* Task item:
All of the records below should be output exactly.
--- START ---
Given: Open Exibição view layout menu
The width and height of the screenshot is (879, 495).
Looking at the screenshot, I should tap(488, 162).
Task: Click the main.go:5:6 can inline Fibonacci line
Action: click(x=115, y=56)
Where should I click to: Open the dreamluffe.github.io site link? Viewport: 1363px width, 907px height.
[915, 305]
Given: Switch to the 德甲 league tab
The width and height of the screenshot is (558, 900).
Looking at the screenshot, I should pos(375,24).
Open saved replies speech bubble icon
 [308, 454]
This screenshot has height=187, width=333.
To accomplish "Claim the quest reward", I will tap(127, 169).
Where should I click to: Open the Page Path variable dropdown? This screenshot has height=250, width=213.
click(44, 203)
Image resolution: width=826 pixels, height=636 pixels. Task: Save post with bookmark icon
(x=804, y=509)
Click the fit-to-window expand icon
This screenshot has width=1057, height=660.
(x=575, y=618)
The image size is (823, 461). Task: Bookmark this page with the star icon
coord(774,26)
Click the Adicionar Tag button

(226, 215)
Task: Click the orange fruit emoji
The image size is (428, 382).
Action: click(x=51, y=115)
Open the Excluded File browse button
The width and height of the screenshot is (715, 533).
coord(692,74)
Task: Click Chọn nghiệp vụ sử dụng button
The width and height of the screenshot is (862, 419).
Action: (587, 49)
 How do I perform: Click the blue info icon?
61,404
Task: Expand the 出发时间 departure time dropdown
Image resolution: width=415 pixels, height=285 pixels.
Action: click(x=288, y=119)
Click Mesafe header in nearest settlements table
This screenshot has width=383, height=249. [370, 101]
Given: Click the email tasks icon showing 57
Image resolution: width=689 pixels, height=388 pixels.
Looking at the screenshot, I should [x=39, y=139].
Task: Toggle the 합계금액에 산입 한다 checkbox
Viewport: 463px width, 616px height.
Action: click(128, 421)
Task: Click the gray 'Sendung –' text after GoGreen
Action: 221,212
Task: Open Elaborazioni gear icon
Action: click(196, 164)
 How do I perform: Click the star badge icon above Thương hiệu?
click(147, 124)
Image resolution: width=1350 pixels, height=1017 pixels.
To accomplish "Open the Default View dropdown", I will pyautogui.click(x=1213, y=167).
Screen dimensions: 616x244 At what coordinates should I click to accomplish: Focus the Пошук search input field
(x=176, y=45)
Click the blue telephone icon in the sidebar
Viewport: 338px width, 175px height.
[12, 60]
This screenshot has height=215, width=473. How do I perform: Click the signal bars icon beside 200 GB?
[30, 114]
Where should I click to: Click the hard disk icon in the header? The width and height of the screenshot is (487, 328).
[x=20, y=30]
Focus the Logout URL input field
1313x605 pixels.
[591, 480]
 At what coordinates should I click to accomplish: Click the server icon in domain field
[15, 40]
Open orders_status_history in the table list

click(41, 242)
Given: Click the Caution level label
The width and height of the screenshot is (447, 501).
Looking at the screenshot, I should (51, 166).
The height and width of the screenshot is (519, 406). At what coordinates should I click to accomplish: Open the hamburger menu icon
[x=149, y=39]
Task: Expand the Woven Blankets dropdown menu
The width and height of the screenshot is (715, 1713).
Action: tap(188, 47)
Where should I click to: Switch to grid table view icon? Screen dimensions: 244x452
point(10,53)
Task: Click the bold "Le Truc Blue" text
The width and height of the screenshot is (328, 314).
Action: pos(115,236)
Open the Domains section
--- END ---
* Response below:
Given: Open Exibição view layout menu
The width and height of the screenshot is (879, 495).
Looking at the screenshot, I should tap(488, 162).
Task: Click the main.go:5:6 can inline Fibonacci line
Action: click(x=115, y=56)
Where should I click to: Open the dreamluffe.github.io site link? Viewport: 1363px width, 907px height.
[915, 305]
Given: Switch to the 德甲 league tab
The width and height of the screenshot is (558, 900).
Looking at the screenshot, I should pos(375,24).
Open saved replies speech bubble icon
 [308, 454]
This screenshot has height=187, width=333.
To accomplish "Claim the quest reward", I will tap(127, 169).
Where should I click to: Open the Page Path variable dropdown? This screenshot has height=250, width=213.
click(44, 203)
Image resolution: width=826 pixels, height=636 pixels. Task: Save post with bookmark icon
(x=804, y=509)
Click the fit-to-window expand icon
This screenshot has width=1057, height=660.
(x=575, y=618)
The image size is (823, 461). Task: Bookmark this page with the star icon
coord(774,26)
Click the Adicionar Tag button

(226, 215)
Task: Click the orange fruit emoji
The image size is (428, 382).
Action: click(x=51, y=115)
Open the Excluded File browse button
The width and height of the screenshot is (715, 533).
coord(692,74)
Task: Click Chọn nghiệp vụ sử dụng button
The width and height of the screenshot is (862, 419).
Action: (587, 49)
 How do I perform: Click the blue info icon?
61,404
Task: Expand the 出发时间 departure time dropdown
Image resolution: width=415 pixels, height=285 pixels.
Action: click(x=288, y=119)
Click Mesafe header in nearest settlements table
This screenshot has width=383, height=249. [370, 101]
Given: Click the email tasks icon showing 57
Image resolution: width=689 pixels, height=388 pixels.
Looking at the screenshot, I should [x=39, y=139].
Task: Toggle the 합계금액에 산입 한다 checkbox
Viewport: 463px width, 616px height.
Action: click(128, 421)
Task: Click the gray 'Sendung –' text after GoGreen
Action: 221,212
Task: Open Elaborazioni gear icon
Action: click(196, 164)
 How do I perform: Click the star badge icon above Thương hiệu?
click(147, 124)
Image resolution: width=1350 pixels, height=1017 pixels.
To accomplish "Open the Default View dropdown", I will pyautogui.click(x=1213, y=167).
Screen dimensions: 616x244 At what coordinates should I click to accomplish: Focus the Пошук search input field
(x=176, y=45)
Click the blue telephone icon in the sidebar
Viewport: 338px width, 175px height.
[12, 60]
This screenshot has height=215, width=473. How do I perform: Click the signal bars icon beside 200 GB?
[30, 114]
Where should I click to: Click the hard disk icon in the header? The width and height of the screenshot is (487, 328).
[x=20, y=30]
Focus the Logout URL input field
1313x605 pixels.
[591, 480]
 At what coordinates should I click to accomplish: Click the server icon in domain field
[15, 40]
Open orders_status_history in the table list

click(41, 242)
Given: Click the Caution level label
The width and height of the screenshot is (447, 501).
Looking at the screenshot, I should (51, 166).
The height and width of the screenshot is (519, 406). At what coordinates should I click to accomplish: Open the hamburger menu icon
[x=149, y=39]
Task: Expand the Woven Blankets dropdown menu
The width and height of the screenshot is (715, 1713).
Action: tap(188, 47)
Where should I click to: Switch to grid table view icon? Screen dimensions: 244x452
point(10,53)
Task: Click the bold "Le Truc Blue" text
The width and height of the screenshot is (328, 314).
Action: pos(115,236)
Open the Domains section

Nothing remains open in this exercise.